I use a python hose system but never drain my tank with the faucet adaptor. Just take that piece off - run the hose outside and manually start the suction with your mouth. Clean your tank - drain the hose to the outside and then reattach it to the faucet so you can refill your tank. Works great - been doing it this way for years.


----------



## Juan1 (Mar 27, 2015)

Thanks for the tip LWEST. It so happens, I just ordered a "*Python*" water changer and that will be the best solution for me as well.

Best Regards

Juan1


----------



## R.Shakelford (Jul 17, 2015)

Just a thought, for the price of a water changer you can build yourself an adequate trickle filter, add some nitrate loving plants and never do water changes again. Healthier for the fish as well.
Once you learn to balance your tank you can also stop buying fertilizers, nitrite removers, nitrate removers, water conditioners and a host of other junk aquarium hobbyist like to throw their money into. Eventually after testing your water for a month or two you may find your test kit obsolete. Although it is always good to keep one around just for fun so you can see how perfect the water stays in your aquarium.

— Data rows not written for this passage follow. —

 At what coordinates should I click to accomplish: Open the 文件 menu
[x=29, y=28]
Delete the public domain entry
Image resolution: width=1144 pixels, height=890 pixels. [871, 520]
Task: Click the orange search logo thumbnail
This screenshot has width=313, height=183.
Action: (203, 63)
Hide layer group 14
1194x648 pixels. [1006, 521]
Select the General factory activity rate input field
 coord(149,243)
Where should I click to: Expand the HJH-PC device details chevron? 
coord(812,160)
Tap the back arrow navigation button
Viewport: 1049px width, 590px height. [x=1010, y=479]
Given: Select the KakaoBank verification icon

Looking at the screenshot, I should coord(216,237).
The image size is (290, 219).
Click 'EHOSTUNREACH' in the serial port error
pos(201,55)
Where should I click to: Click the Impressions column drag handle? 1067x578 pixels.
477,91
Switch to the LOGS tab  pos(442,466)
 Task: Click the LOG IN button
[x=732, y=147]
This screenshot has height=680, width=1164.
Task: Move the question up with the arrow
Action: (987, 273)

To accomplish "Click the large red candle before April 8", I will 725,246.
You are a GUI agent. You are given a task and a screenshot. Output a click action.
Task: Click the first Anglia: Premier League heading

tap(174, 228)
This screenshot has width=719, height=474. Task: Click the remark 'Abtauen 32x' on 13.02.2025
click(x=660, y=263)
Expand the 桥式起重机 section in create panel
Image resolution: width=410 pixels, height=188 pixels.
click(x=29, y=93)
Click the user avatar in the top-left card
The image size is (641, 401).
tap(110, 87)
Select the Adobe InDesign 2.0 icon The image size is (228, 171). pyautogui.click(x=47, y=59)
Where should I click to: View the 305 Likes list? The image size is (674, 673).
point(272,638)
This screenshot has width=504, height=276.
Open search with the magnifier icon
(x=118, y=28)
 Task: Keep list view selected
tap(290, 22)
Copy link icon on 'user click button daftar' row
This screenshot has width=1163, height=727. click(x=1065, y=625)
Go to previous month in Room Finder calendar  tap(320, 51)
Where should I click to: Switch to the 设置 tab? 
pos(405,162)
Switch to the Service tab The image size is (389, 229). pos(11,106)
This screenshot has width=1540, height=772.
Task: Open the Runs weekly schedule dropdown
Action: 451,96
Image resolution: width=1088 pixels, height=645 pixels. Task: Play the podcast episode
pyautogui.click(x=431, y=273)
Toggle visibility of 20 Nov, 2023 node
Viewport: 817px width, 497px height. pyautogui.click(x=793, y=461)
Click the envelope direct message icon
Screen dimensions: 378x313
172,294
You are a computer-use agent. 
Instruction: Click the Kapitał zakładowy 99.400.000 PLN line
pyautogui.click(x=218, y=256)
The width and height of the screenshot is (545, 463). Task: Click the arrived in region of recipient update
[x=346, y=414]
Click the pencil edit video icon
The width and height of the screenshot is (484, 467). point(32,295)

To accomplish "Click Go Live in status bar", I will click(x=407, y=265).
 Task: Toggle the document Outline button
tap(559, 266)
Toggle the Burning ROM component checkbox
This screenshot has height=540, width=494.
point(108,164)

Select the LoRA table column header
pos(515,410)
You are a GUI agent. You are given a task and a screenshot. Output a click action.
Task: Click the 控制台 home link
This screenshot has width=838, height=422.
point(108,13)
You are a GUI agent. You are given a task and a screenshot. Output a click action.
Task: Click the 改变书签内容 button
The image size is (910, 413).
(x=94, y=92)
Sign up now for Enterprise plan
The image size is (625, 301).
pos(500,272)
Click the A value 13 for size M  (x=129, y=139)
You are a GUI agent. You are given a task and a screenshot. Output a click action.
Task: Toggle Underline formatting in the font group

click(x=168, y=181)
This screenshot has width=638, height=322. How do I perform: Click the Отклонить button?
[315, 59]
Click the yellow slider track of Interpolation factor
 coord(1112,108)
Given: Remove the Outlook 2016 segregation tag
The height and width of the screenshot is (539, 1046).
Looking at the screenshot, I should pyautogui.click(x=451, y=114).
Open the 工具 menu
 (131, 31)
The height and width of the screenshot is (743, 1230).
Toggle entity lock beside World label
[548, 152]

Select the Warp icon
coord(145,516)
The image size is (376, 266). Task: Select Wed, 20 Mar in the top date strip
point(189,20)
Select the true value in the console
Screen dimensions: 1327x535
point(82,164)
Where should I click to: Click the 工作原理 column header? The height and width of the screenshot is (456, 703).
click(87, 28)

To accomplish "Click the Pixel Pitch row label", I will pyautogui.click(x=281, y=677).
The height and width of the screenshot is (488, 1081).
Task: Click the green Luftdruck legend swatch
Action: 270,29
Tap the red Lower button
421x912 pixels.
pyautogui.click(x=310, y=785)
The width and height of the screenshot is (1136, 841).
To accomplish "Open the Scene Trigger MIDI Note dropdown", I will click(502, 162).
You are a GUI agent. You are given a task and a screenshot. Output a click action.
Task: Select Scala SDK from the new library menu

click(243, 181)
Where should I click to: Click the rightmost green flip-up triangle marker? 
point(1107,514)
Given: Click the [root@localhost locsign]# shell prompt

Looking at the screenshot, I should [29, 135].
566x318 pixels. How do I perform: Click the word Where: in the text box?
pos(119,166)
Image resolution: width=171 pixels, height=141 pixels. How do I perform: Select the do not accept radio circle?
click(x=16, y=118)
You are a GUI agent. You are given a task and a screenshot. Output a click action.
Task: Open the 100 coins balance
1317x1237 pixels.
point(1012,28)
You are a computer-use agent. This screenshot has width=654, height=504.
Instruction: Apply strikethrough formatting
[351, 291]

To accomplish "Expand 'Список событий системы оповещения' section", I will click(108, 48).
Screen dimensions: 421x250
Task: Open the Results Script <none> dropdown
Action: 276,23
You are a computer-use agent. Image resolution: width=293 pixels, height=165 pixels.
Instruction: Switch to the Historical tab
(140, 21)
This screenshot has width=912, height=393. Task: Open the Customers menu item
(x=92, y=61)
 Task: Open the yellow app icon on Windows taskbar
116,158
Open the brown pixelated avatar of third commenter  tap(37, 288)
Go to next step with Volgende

The down side to all of this is that it is hard to wrap your head around the fact that you spent hundreds of dollars on Fluval canisters or whatever, when you could have created a superior filter system with things you probably have laying around the house or local hardware store for a tenth the price.



Juan1 said:


> Many thanks for your responses on the topic. I guess I'll be ordering a water changer now that I'm assured, I can direct the outgoing tank water to an alternate location.
> 
> Best regards
> 
> Juan1


----------



## Gizmo (Dec 6, 2010)

For a python, I've heard people prefer brass fittings to the plastic ones that come with the python - the plastic fittings tend to crack when attaching to the sink faucet.


----------



## Juan1 (Mar 27, 2015)

The Python water changer I purchased came with brass fittings. I guess the company heard the complaints.

Best regards.


----------